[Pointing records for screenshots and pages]
# # # # #
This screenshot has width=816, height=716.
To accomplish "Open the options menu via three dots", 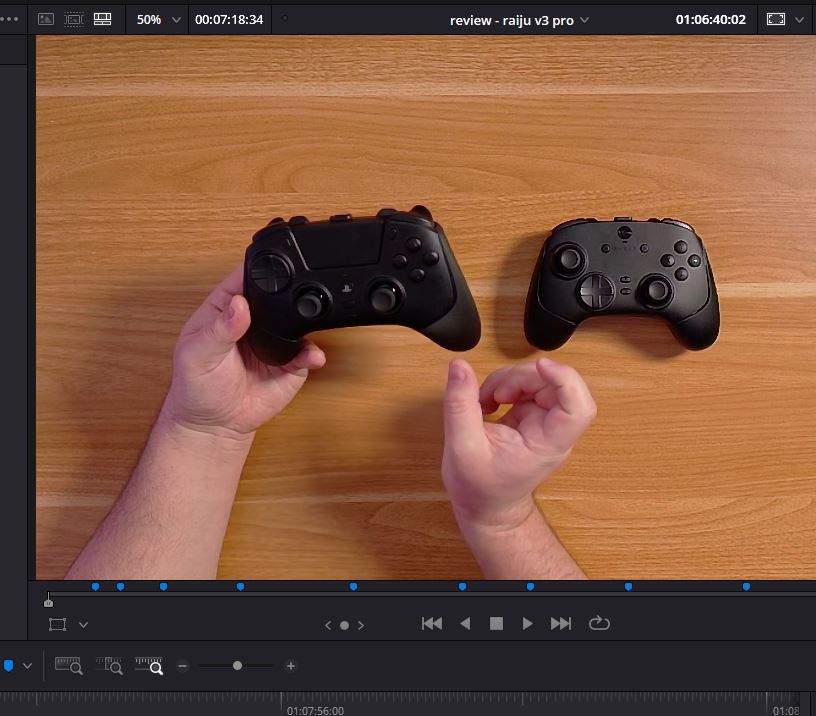I will pos(8,18).
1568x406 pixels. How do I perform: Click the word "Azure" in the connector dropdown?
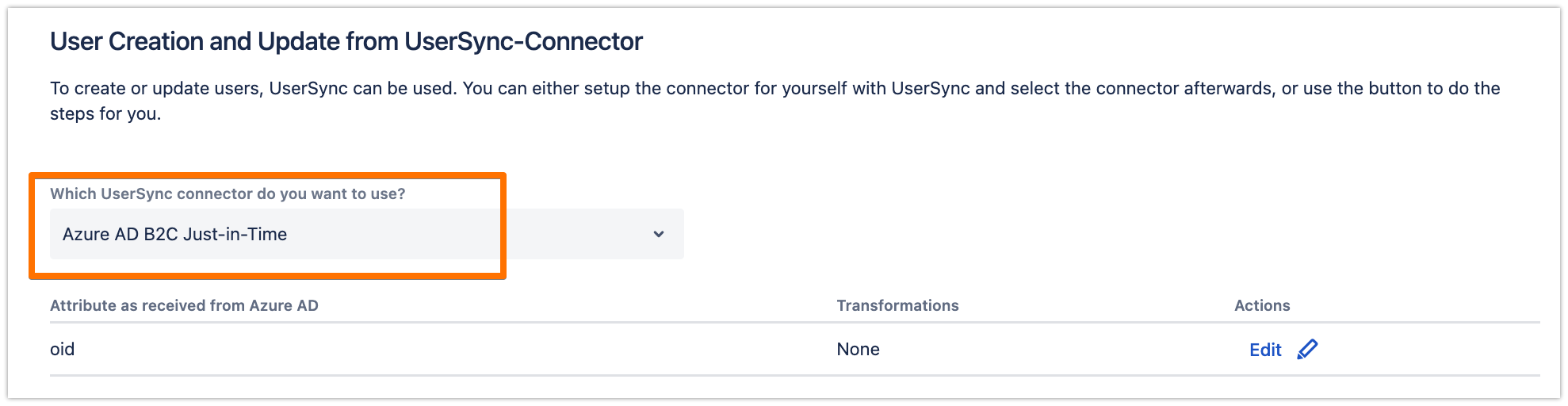pyautogui.click(x=86, y=235)
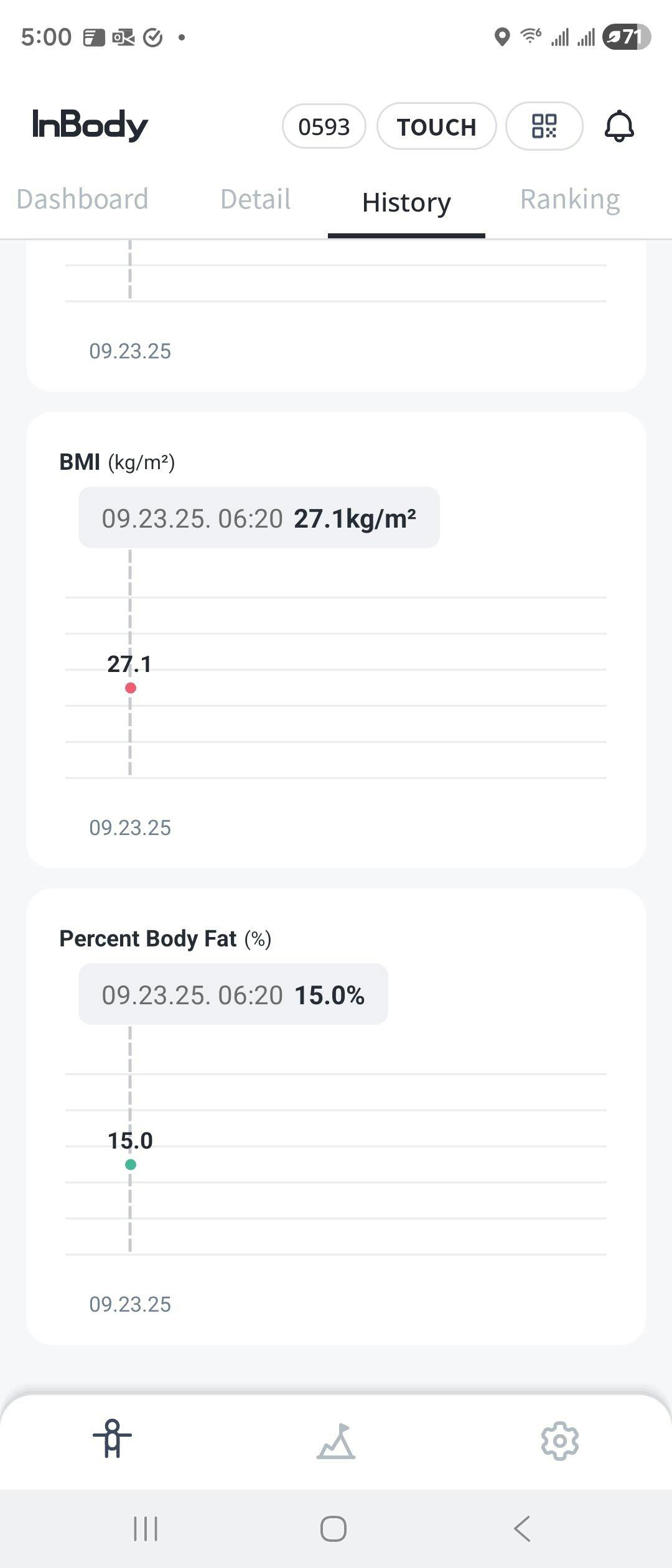Switch to the Detail tab
This screenshot has height=1568, width=672.
coord(255,200)
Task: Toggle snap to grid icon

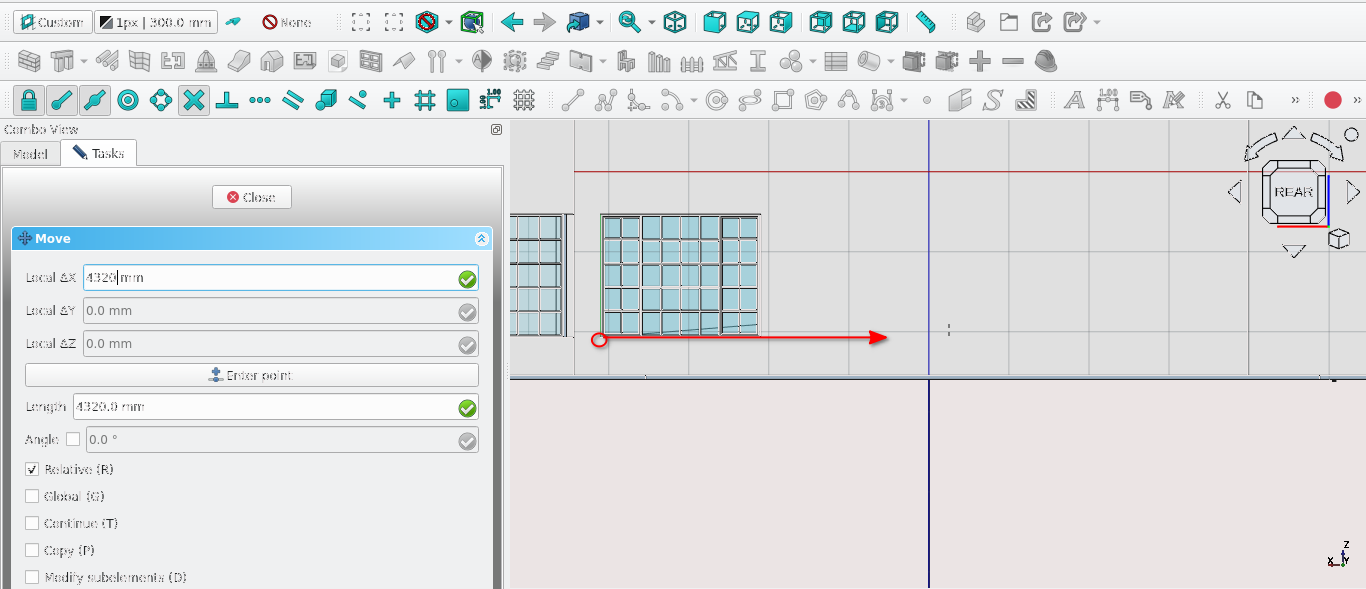Action: 425,100
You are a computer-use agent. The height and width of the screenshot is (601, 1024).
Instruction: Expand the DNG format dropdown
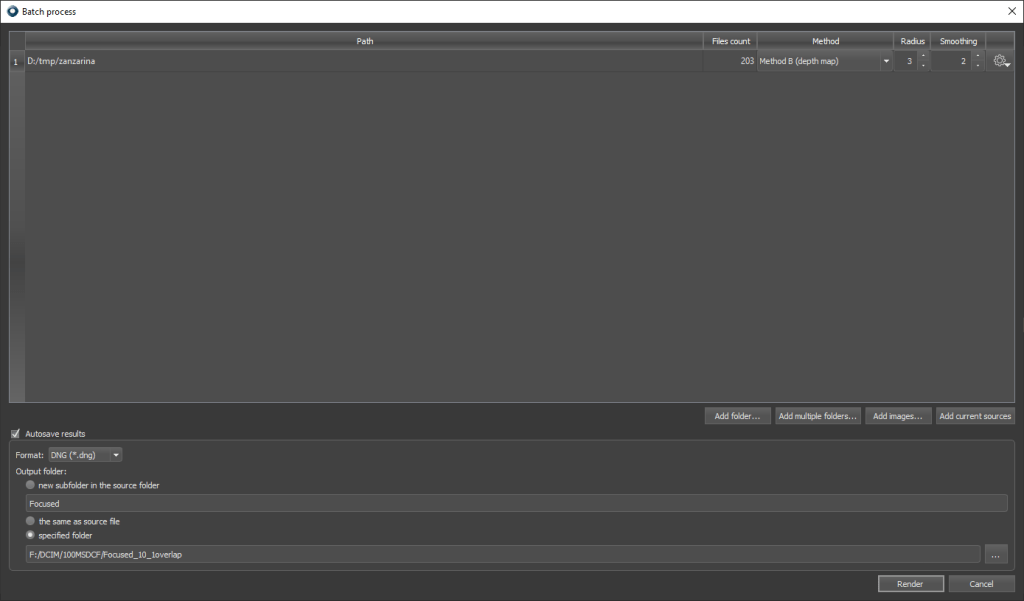(85, 455)
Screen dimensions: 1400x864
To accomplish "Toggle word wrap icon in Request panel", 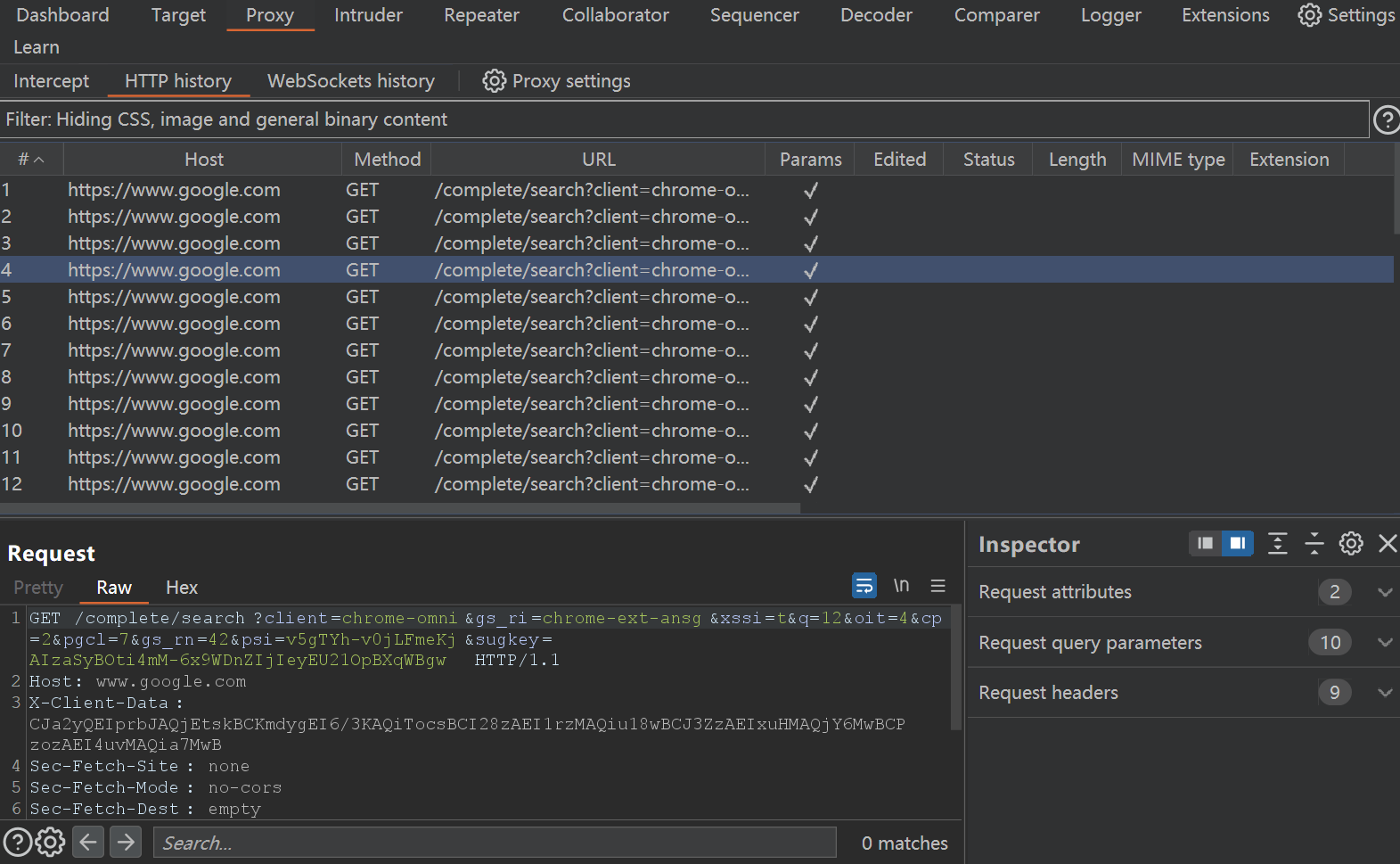I will pos(864,586).
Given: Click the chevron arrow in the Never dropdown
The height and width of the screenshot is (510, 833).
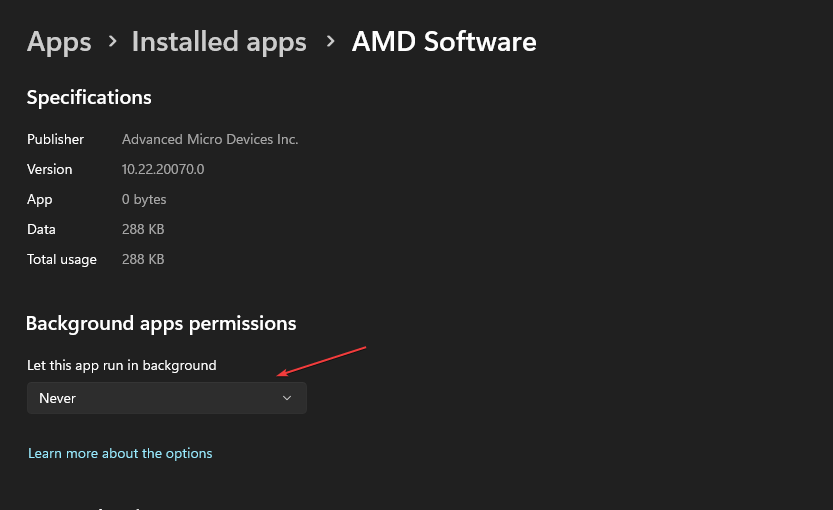Looking at the screenshot, I should coord(287,398).
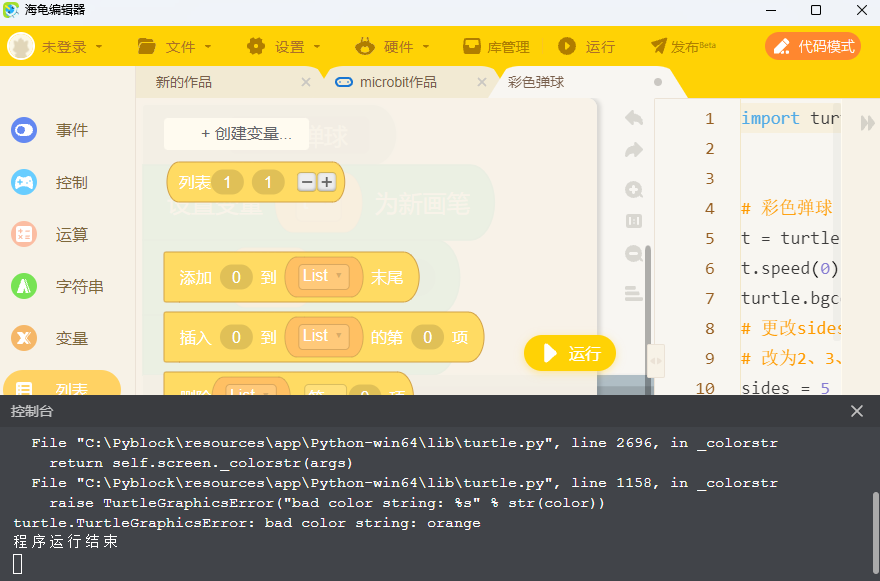Collapse the code panel with double-arrow
Viewport: 880px width, 581px height.
[867, 119]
# # # # #
» WRITTEN TASK:
Rewrite the material as a JSON list of strings, starting at the line containing "Given: Click the" and ending at the last line of the material, with one string per line and blank lines omitted. Leave the pictures out of the list.

» RESPONSE TO THE TASK:
[
  "Given: Click the chevron arrow in the Never dropdown",
  "The height and width of the screenshot is (510, 833).",
  "Looking at the screenshot, I should coord(287,398).",
  "Collapse the code panel with double-arrow",
  "Viewport: 880px width, 581px height.",
  "[867, 119]"
]